HTTP can be easily chained. A client may connect to an application server through intermediate caching servers, perhaps load-balancers, and so on. Each intermediate node establishes its own HTTP connections to its immediate upstream server, and can thus may use its own HTTP version. Each sets up its own TCP connection, and thus connection pooling and keep-alive techniques should be applied throughout to ensure high performance.

HTTP is general enough that it can be used to layer special purpose protocols on top of it, effectively using HTTP as a substrate . Indeed when building applications using the micro-services architecture, a common protocol for server-to-server communication is HTTP. This saves having to design a custom TCP protocol, when tunnelling through HTTP is often easier (though possibly costlier). Further, debugging is easier as there are already plenty of tools that understand HTTP. An example of this is GraphQL .

# ElasticSearch :9200

ElasticSearch follows a request/response model, with watcher actions  to provide subscriptions. It makes sense therefore to offer a REST API  over a HTTP/1.1 substrate on TCP port 9200. Payloads are exchanged as Content-Type: application/json, and so any HTTP client can be used. In general though, direct use of the REST API is discouraged, and users should consider using one of the officially supported clients , which handles the connection pooling and keepalive considerations among others.

# Redis :6379

Redis also follows a request/response model, but also supports multiplexing and subscriptions for server push. It does this using the RESP (REdis Serialization Protocol)  over TCP port 6379. The message format is human readable, fast to parse, and simple to implement. Messages start with one of +-:$* depending on the data type, and different parts of the message are terminated with \r\n. Many clients  in different programming languages are officially supported.

# Postgres :5432

Like Redis, Postgres primarily follows a request/response model, with multiplexing and subscriptions. Postgres uses its own frontend/backend protocol  over TCP port 5432. The first byte of a message indicates the message type, followed by 4 bytes for the length of the rest of the message, and then the message itself. To avoid losing synchronization, both servers and clients typically buffer the entire message before processing its contents.

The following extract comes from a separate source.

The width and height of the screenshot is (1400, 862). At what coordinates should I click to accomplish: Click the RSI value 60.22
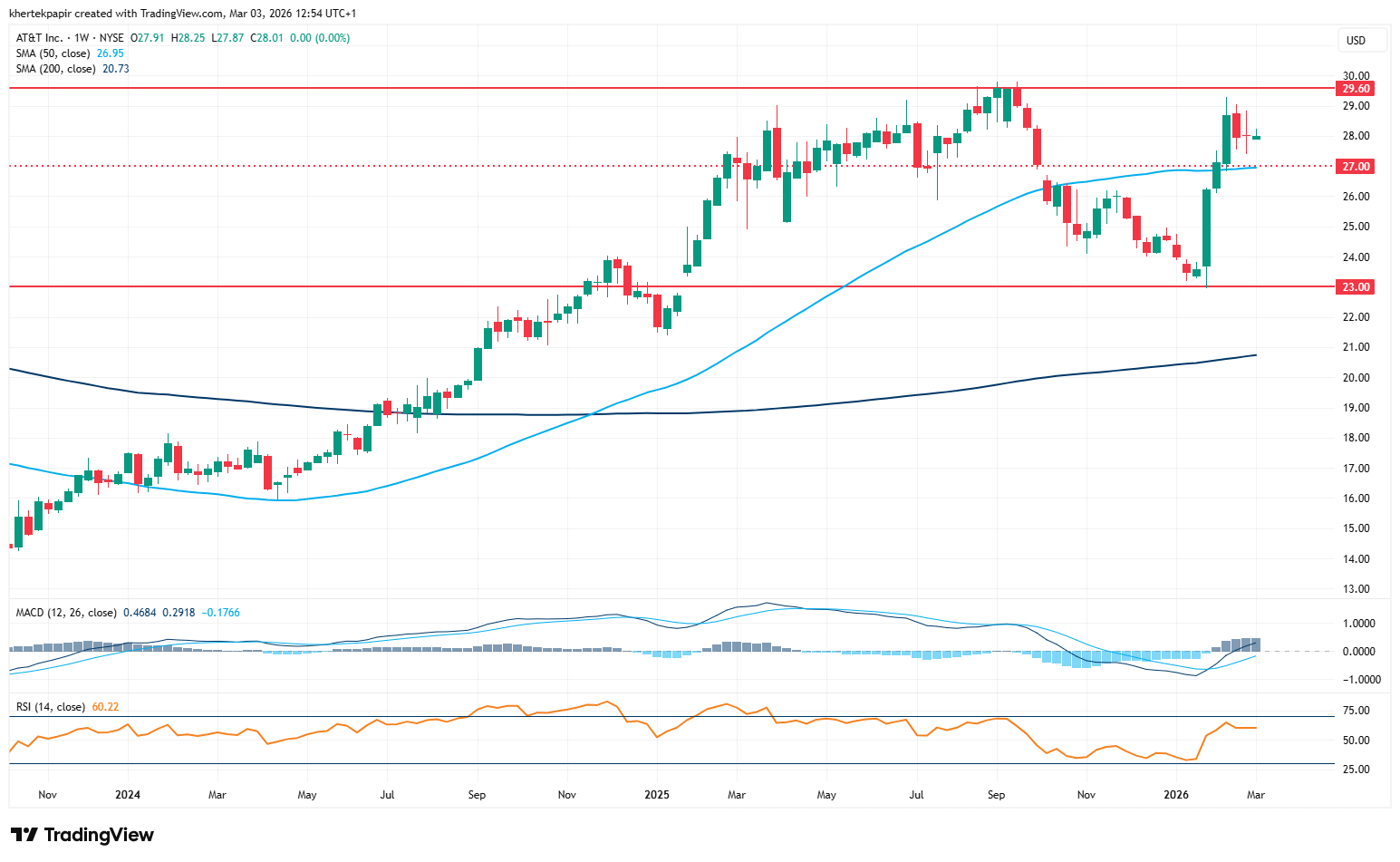pyautogui.click(x=105, y=707)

Most CRUD APIs are thin wrappers around databases. PostgREST  allows one to write microservices in SQL DDL  by providing an automatic HTTP wrapper around Postgres based on the database schema itself, without having to write any custom code. With this perspective, PostgREST is a protocol translator.

# Closing thoughts

Regardless of protocol, TCP connections are the foundations for reliable communication. Optimising performance for these protocols follow the same principles: reuse the same connection to avoid the handshaking and the slow start, and multiplex requests in parallel to improve throughput. This is especially true in serverless architectures, where the runtime may be lost from one invocation to another; care must be taken to preserve the connection pool for warm lambdas, and only setup new connections for cold lambdas.